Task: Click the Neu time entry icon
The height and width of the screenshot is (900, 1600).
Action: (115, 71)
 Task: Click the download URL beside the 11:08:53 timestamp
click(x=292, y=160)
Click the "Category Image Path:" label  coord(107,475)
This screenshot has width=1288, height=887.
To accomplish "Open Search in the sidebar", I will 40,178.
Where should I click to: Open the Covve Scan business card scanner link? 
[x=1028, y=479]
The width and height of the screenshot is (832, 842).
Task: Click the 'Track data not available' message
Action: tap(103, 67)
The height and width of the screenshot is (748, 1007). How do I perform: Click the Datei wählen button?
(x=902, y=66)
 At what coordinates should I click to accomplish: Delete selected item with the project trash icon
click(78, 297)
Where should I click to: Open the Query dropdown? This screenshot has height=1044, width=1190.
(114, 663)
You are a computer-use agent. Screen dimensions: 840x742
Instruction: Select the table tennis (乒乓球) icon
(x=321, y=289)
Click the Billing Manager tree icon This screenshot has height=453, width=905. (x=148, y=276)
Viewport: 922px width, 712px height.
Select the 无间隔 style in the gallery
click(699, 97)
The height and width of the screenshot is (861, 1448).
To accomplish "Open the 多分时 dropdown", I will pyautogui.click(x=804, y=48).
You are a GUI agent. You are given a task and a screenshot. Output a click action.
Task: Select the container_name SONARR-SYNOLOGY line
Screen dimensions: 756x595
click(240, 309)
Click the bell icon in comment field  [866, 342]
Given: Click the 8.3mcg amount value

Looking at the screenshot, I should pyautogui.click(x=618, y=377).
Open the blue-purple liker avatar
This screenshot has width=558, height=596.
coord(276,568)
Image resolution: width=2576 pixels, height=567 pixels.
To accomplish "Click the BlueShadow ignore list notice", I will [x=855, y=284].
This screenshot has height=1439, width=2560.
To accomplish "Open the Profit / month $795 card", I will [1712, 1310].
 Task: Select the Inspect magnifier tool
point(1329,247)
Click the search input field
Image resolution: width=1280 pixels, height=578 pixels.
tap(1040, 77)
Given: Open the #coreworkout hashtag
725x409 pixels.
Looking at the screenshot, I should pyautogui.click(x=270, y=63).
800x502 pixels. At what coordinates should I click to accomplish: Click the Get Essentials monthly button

——

> **WORK ORDER**
Reproduce exactly the lines of the records above from the one with "Where should I click to: Open the Query" to the one with "You are a GUI", both included, and leave out everything else.

> **RESULT**
Where should I click to: Open the Query dropdown? This screenshot has height=1044, width=1190.
(114, 663)
You are a computer-use agent. Screen dimensions: 840x742
Instruction: Select the table tennis (乒乓球) icon
(x=321, y=289)
Click the Billing Manager tree icon This screenshot has height=453, width=905. (x=148, y=276)
Viewport: 922px width, 712px height.
Select the 无间隔 style in the gallery
click(699, 97)
The height and width of the screenshot is (861, 1448).
To accomplish "Open the 多分时 dropdown", I will pyautogui.click(x=804, y=48).
You are a GUI agent. You are given a task and a screenshot. Output a click action.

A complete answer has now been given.